In the aftermath of this election... - Granite Grok

In the aftermath of this election…

…I’m finding there to be a strange…quiet in the atmosphere. It’s not at all like 2008, when there were loud and adulating crowds, where there were victory laps and cries of joy…where there were even some taunts of “nya, nya, nyaaa, we won the election!” (That last came directly from Obama himself, as I remember.) But now? It’s strangely…quiet. They’re very subdued this time. It almost has the feeling that the winning voters might be collectively holding their breath, thinking…”Have we gone too far?”

After all, the new American electorate has voted for “free stuff.” Socialism is no longer a dirty word, nor is it a concept synonymous with economic failure anymore. So the question may now be…

“What are the people who pay for all this going to do? Are they going to quit? Are they going to scale back, stop working so hard?”

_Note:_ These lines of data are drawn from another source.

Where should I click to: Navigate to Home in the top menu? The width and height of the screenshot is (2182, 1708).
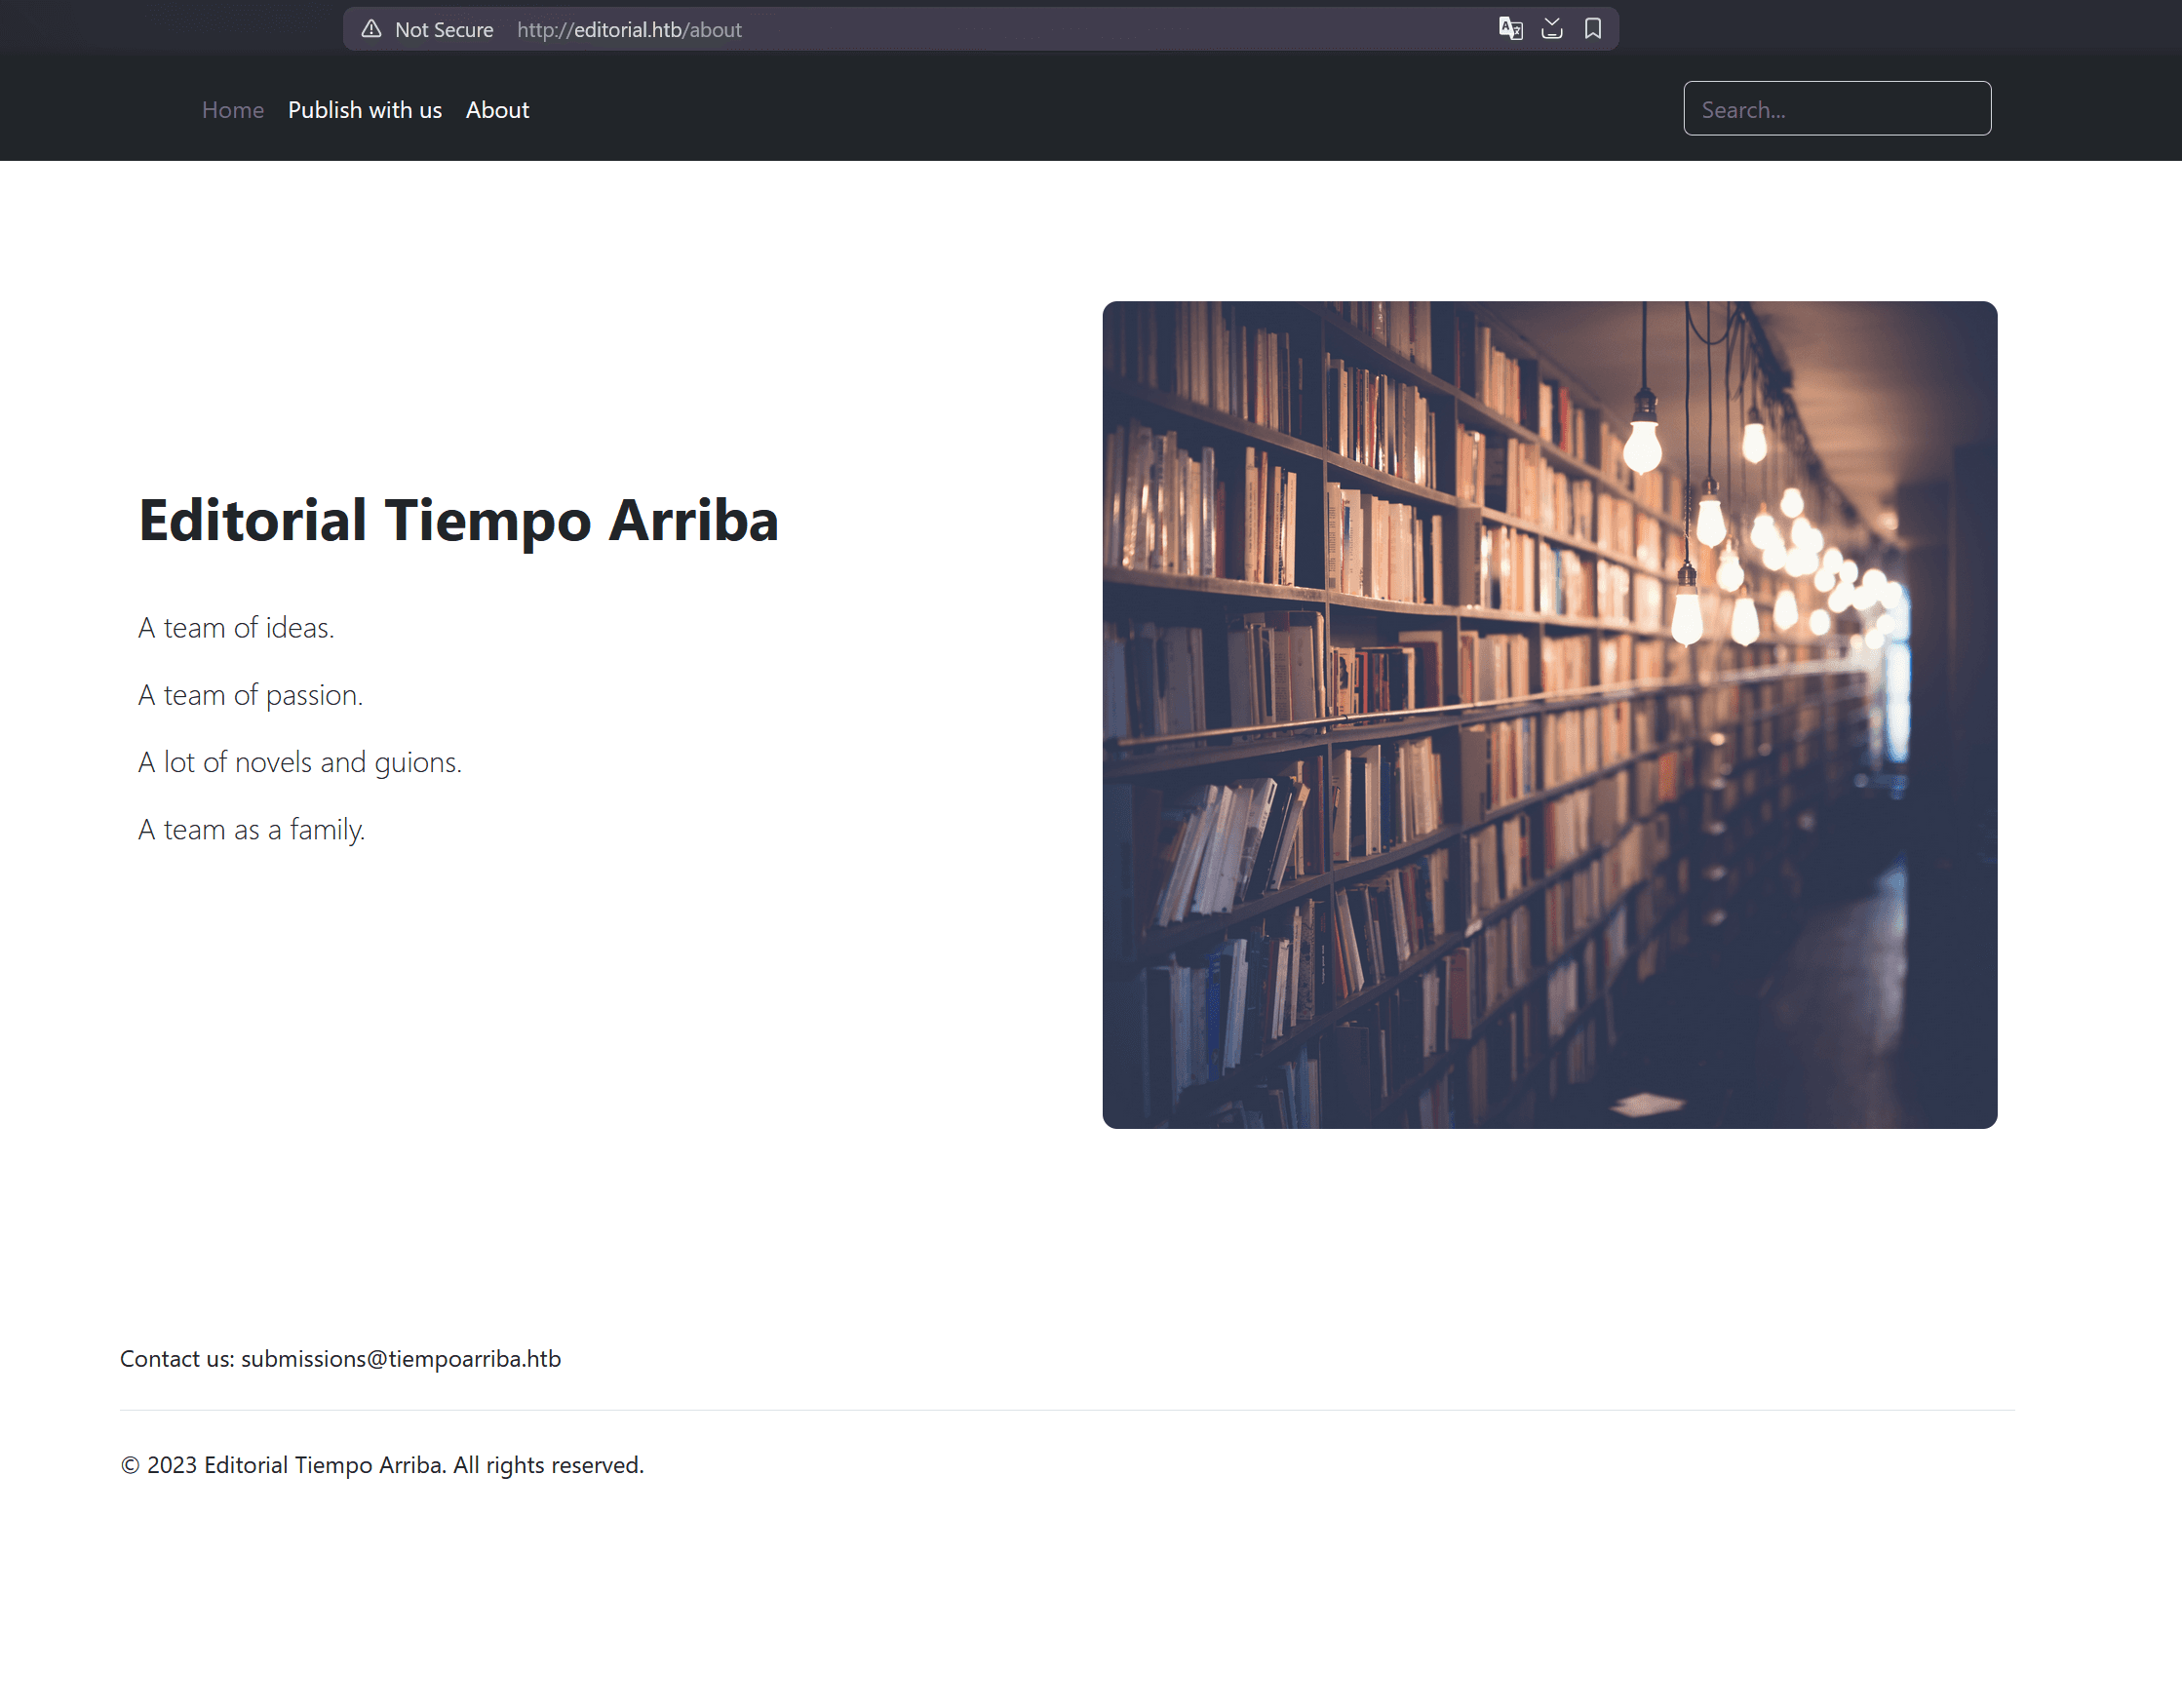point(232,110)
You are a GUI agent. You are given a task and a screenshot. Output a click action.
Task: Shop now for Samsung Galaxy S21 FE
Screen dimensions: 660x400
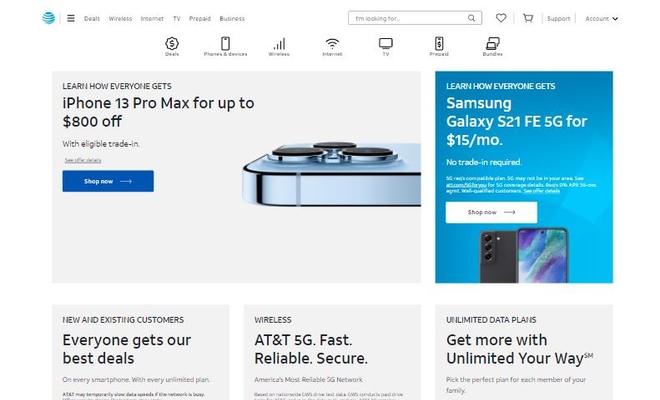tap(491, 212)
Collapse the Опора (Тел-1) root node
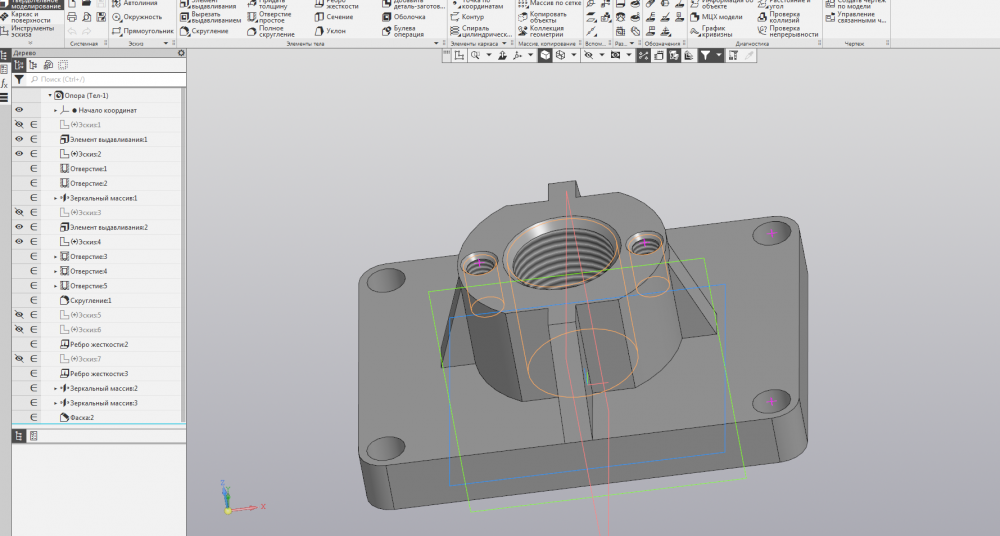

Who? You know. The people who work for a living. Those not dependent on government. Those who actually pay the taxes. There seems to be a growing silence from them, as if they’re thinking “To hell with it.” If the people who work for a living, those who provide services to everyone else, those who both make things and cause them to be made…if they do quit, then what happens to everyone else?

Bill Whittle of PJ Media made a proposal that I noted on GraniteGroke the other day. That’s one reaction to Obama’s re-election. But I think Whittle’s ideas may be too tame. In a struggle between “the Takers and the Makers,” where the Takers have won, many of the Makers may just decide to work less and reduce their standard of living (even if they’re not forced to do so by the entirely predictable results of Obama’s economic policies).

The very wealthy, on the other hand, will diversify their wealth internationally. Others might move overseas as the inevitable train crash approaches. The rest of us? Who knows? My guess is that the American economy will begin to grind down, as does every economy where socialist populism takes hold…and then we’ll go over the cliff of a full-scale economic collapse.

I fear the question is not whether all this will happen, but how soon.

Either way, in the end the resulting mess will be remarked upon by the mainstream media and those who caused it as…”bad luck.”